Passage:

______________________________

In silico screening, molecular dynamics (MD) simulation, and ADME properties prediction on inhibition of Mpro of SARS‐CoV‐2 were conducted on 86 compounds from Azadirachta indica and Momordica charantia. Of all compounds studied, momordicine, momordiciode F2, margolonone, deacetylnimninene, 17‐hydroxyazadiradione and nimbandiol demonstrated stable and significant binding with SARS‐CoV‐2 Mpro via the active site amino acid residues, similar to the reference drugs (remdesivir, hydroxychloroquine, and ribavirin). Momordiciode F2 and momordicine demonstrated strong inhibition potential with molecular mechanics with generalized Born and surface area (MM/GBSA)‐binding energies of −41.1 and −43.4 kcal/mol, respectively, against Mpro of SARS‐CoV‐2 when compared with FDA reference anti‐viral drugs. According to per‐residue analysis, solvent‐accessible surface area, and root mean square deviation, the compounds bound to key amino acid residues of the active sites of the enzyme and displayed good system stability (Ogidigo et al., 2022). In a more recent in silico study of the antiviral activity of 16 compounds of M. charantia against SARS‐CoV‐2, momordicoside B was found to have the lowest binding energy compared to other compounds. Based on Lipinski's rule of five, kuguaglycoside A and cucurbitadienol demonstrated better profiles for drug‐like properties. The result indicates that these molecules have the potential to be developed into candidates against SARS‐CoV‐2 (Evary et al., 2022). A molecular docking study of 48 isolates from Cinnamon against SARS‐CoV‐2 Mpro revealed that nine compounds were highly active inhibitors. ADME and Lipinski's rule of five analyses and further MD simulations identified pavetannin C1 and tenufolin as potential lead molecules for further development into antiviral agents (Prasanth et al., 2021).

______________________________

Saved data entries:
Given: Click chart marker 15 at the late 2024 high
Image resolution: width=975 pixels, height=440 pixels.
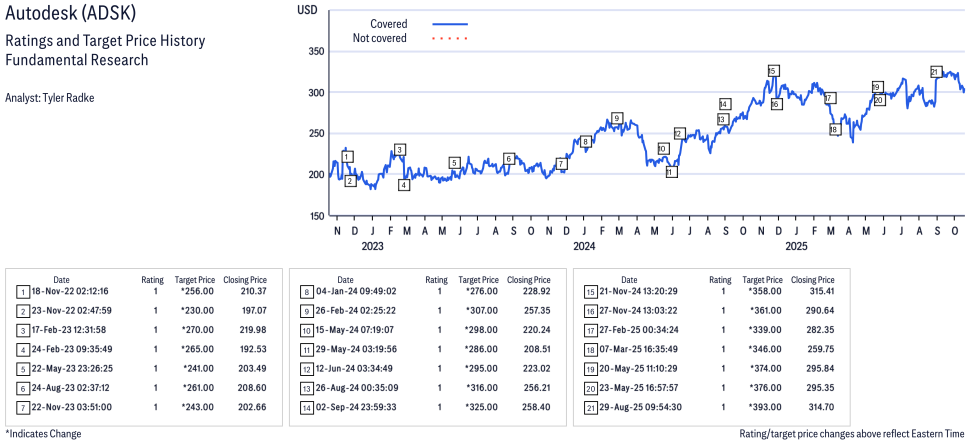Looking at the screenshot, I should [x=773, y=70].
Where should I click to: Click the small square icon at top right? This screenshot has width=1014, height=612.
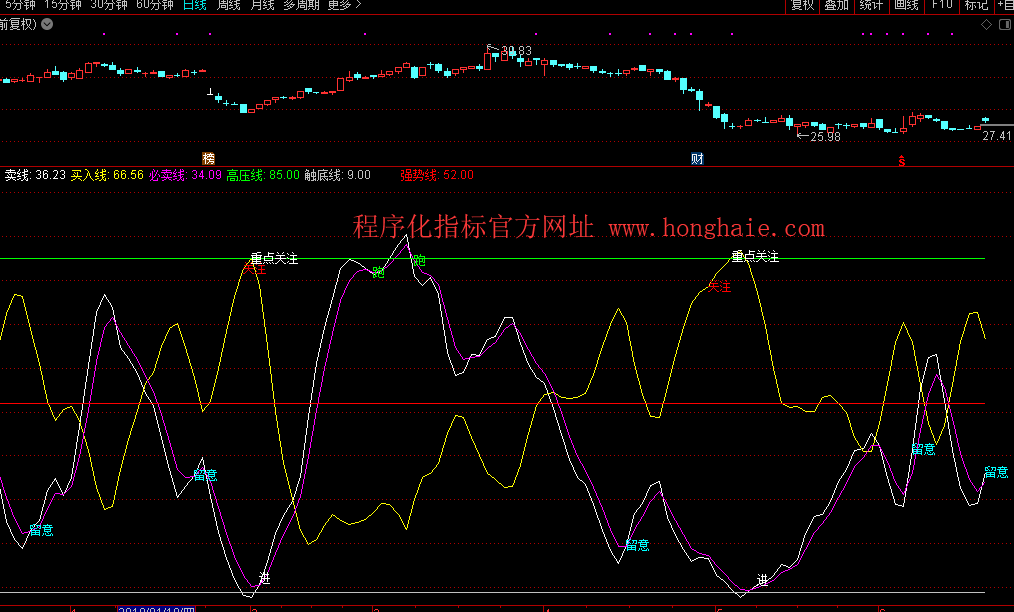pos(1003,24)
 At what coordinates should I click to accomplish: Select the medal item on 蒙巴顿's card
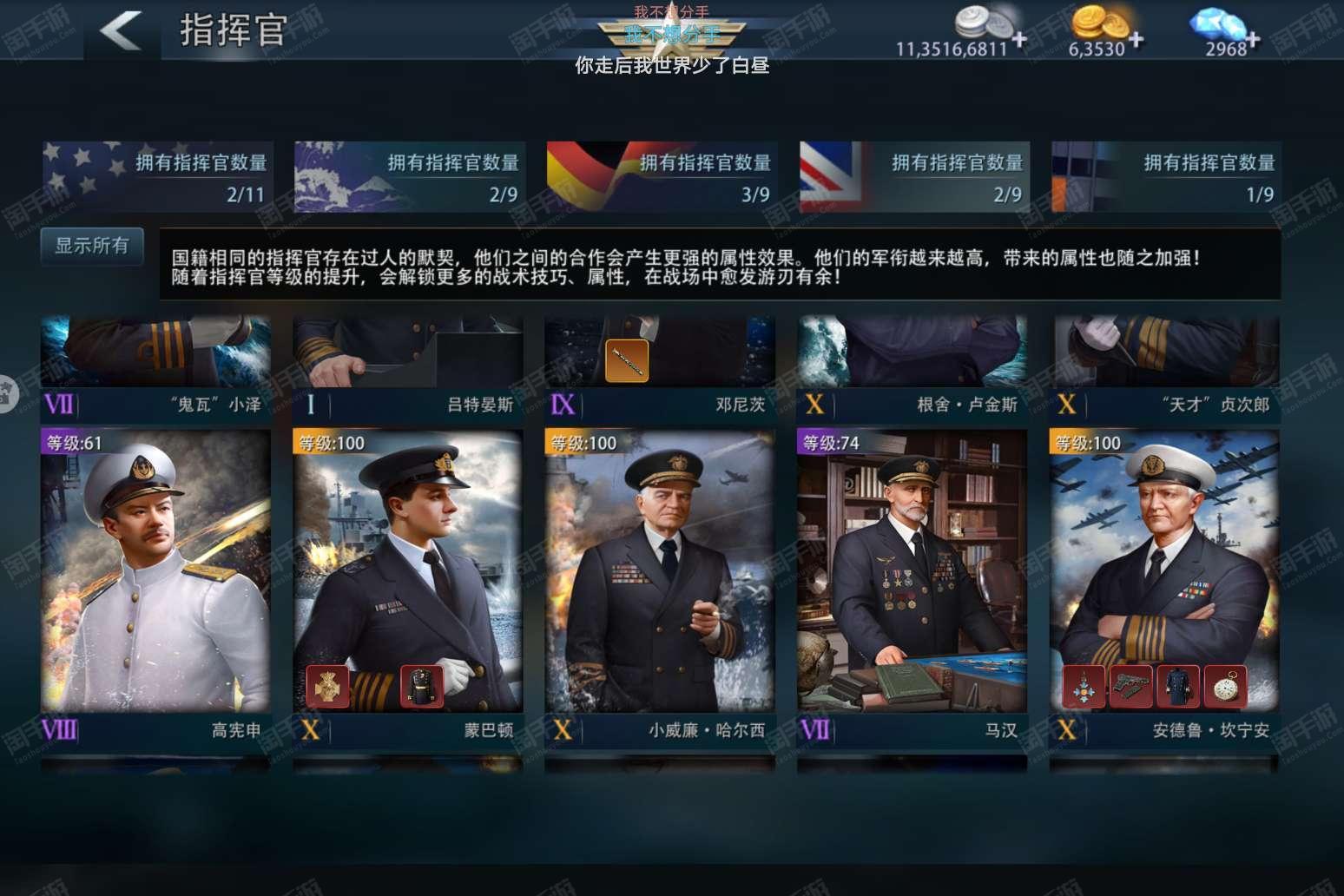pos(328,686)
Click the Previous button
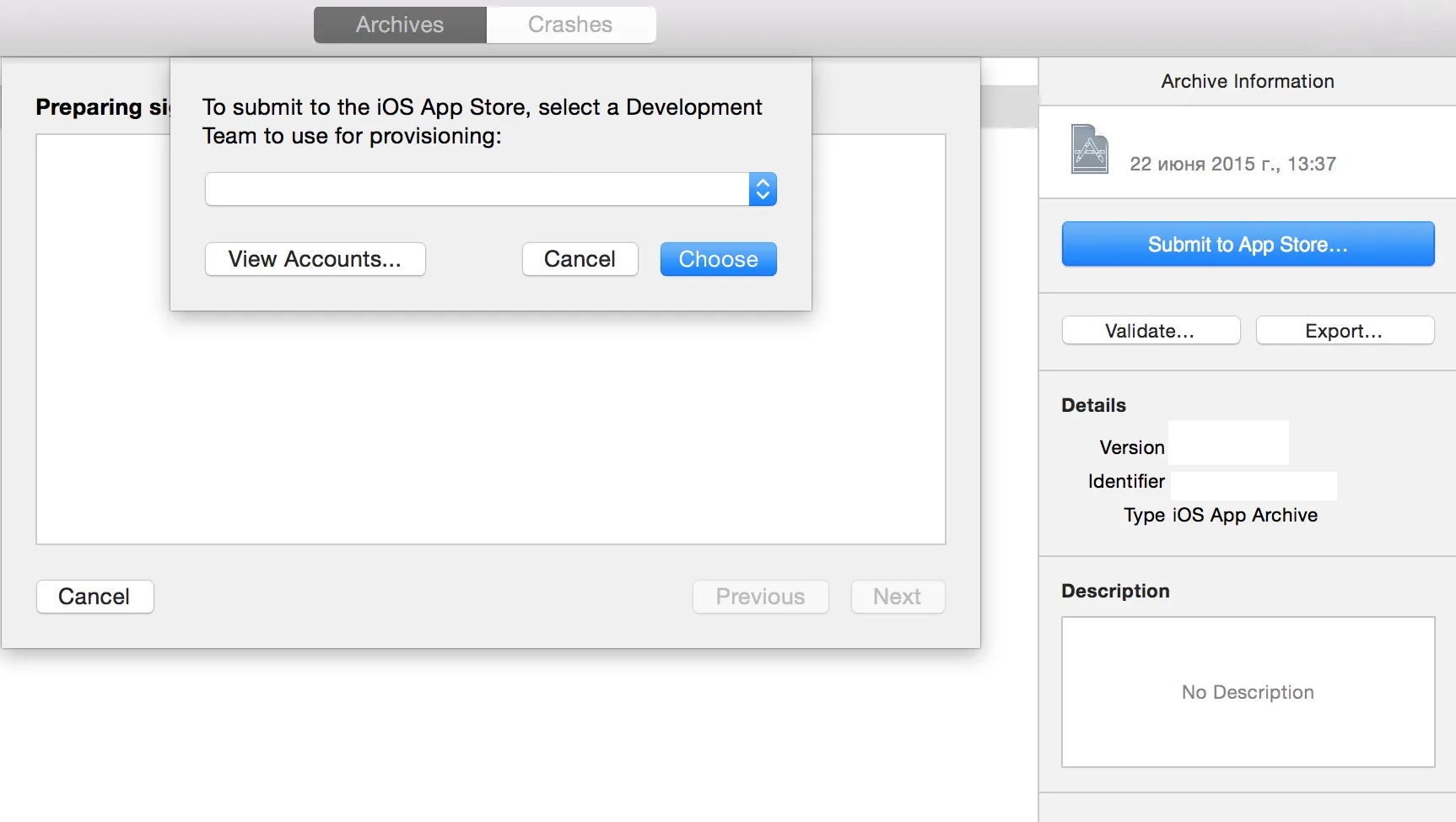The width and height of the screenshot is (1456, 822). point(760,597)
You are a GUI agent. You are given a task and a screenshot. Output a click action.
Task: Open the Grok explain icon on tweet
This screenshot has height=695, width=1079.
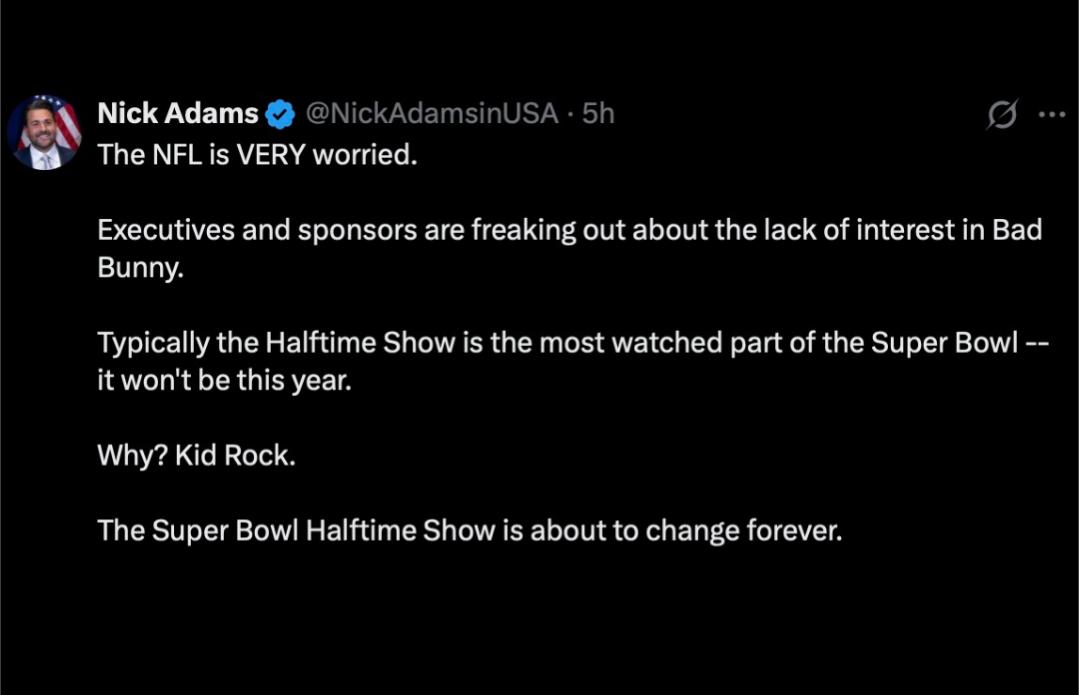tap(1001, 115)
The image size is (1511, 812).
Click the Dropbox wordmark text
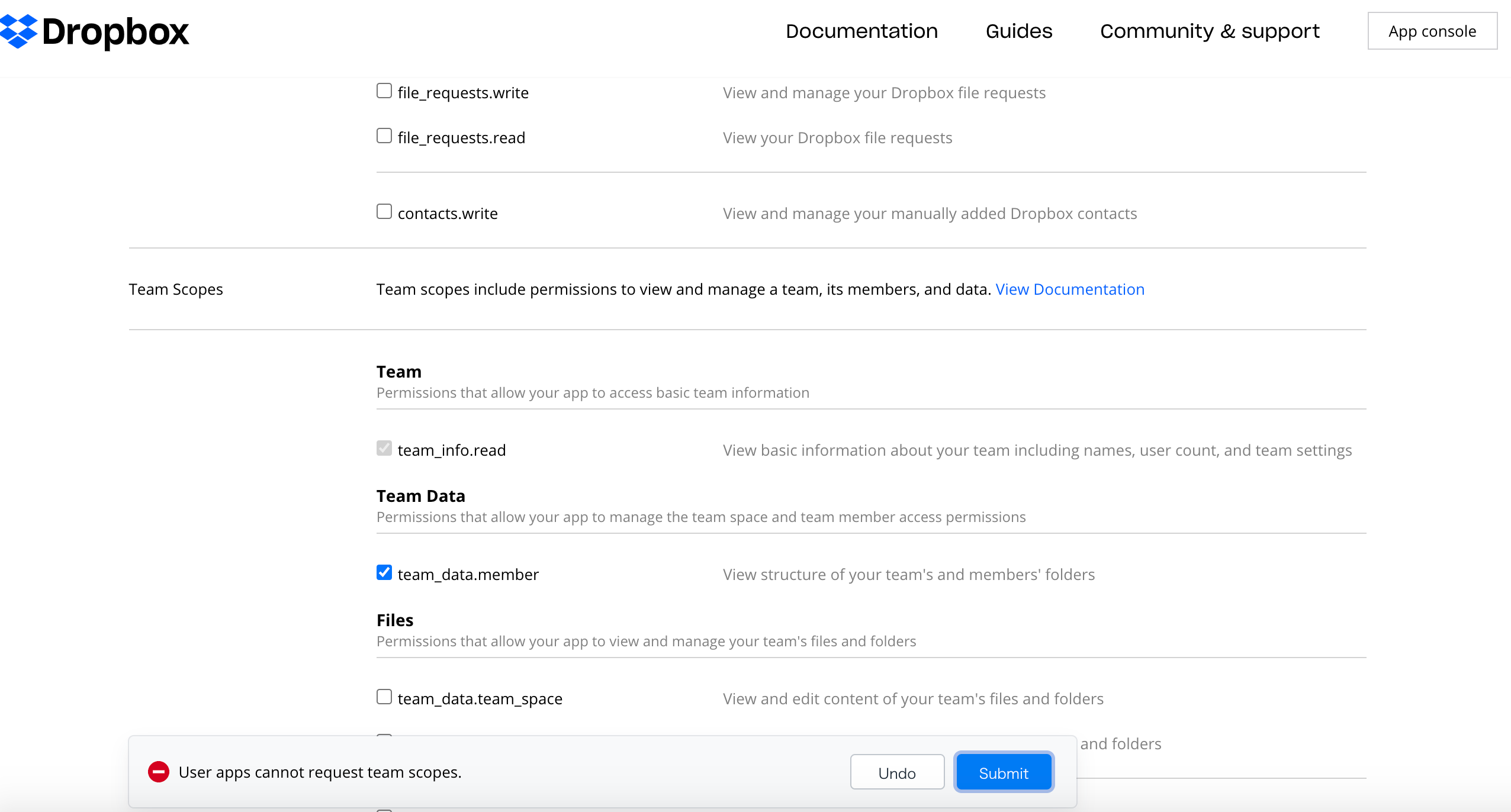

______________________________

Brief A:
Condense the paragraph beginning "In silico screening, molecular dynamics" in the passage on plant compounds against SARS-CoV-2 into a short list that keeps its main facts.
Brief B:
Pick up the passage on plant compounds against SARS-CoV-2 and continue it from its last sentence.

Exercise response A:
- Ogidigo et al., 2022: 86 compounds from Azadirachta indica and Momordica charantia were studied against SARS-CoV-2 Mpro. The methods were in silico screening, MD simulation and ADME prediction.
  - Momordicine, momordiciode F2, margolonone, deacetylnimninene, 17-hydroxyazadiradione and nimbandiol bound stably and significantly to active-site residues. This was similar to remdesivir, hydroxychloroquine and ribavirin.
  - Momordiciode F2 and momordicine showed strong inhibition potential. Their MM/GBSA binding energies were −41.1 and −43.4 kcal/mol, respectively.
  - Per-residue analysis, solvent-accessible surface area and RMSD showed binding to key active-site residues and good system stability.
- Evary et al., 2022: 16 M. charantia compounds were studied in silico.
  - Momordicoside B had the lowest binding energy.
  - Under Lipinski's rule of five, kuguaglycoside A and cucurbitadienol had better drug-like profiles.
  - These molecules could be developed into candidates against SARS-CoV-2.
- Prasanth et al., 2021: 48 Cinnamon isolates were docked against SARS-CoV-2 Mpro.
  - Nine compounds were highly active inhibitors.
  - ADME, Lipinski's rule of five and MD simulations identified pavetannin C1 and tenufolin as potential lead molecules for antiviral development.

Exercise response B:
Virtual screening approaches were carried out to investigate the interaction of 32 phytochemicals with SARS‐CoV‐2 3CLpro and PLpro. Their antiviral activity was studied using molecular docking and MD simulation, as well as ADME and drug similarity. Out of the compounds investigated, amentoflavone and gallocatechin gallate possessed promising drug‐likeness properties and exhibited the best binding affinity to PLpro and 3CLpro. Other compounds showing strong affinity were kazinol‐A, savinin, and theaflavin‐3,3‐digallate (TF3). The study suggested that gallocatechin gallate and amentoflavone were potent inhibitors of PLpro and 3CLpro proteins and could be developed as effective COVID‐19 drug (Swargiary et al., 2022). The inhibitory effect of 10 natural flavonoids (fisetin, quercetin, and kampferol) and non‐flavonoids on the virus S protein was studied using molecular docking and found to be comparable to hydroxychloroquine. According to MD simulations and energy landscape studies, the compounds bound with the ACE2‐S protein complex with low binding free energy, indicating that they may have the ability to inhibit the ACE2‐S protein complex. Because of their good pharmacokinetic qualities, as demonstrated by ADME studies, these compounds can be considered as good candidates for development into anti‐SARS‐CoV‐2 drugs (Pandey et al., 2021).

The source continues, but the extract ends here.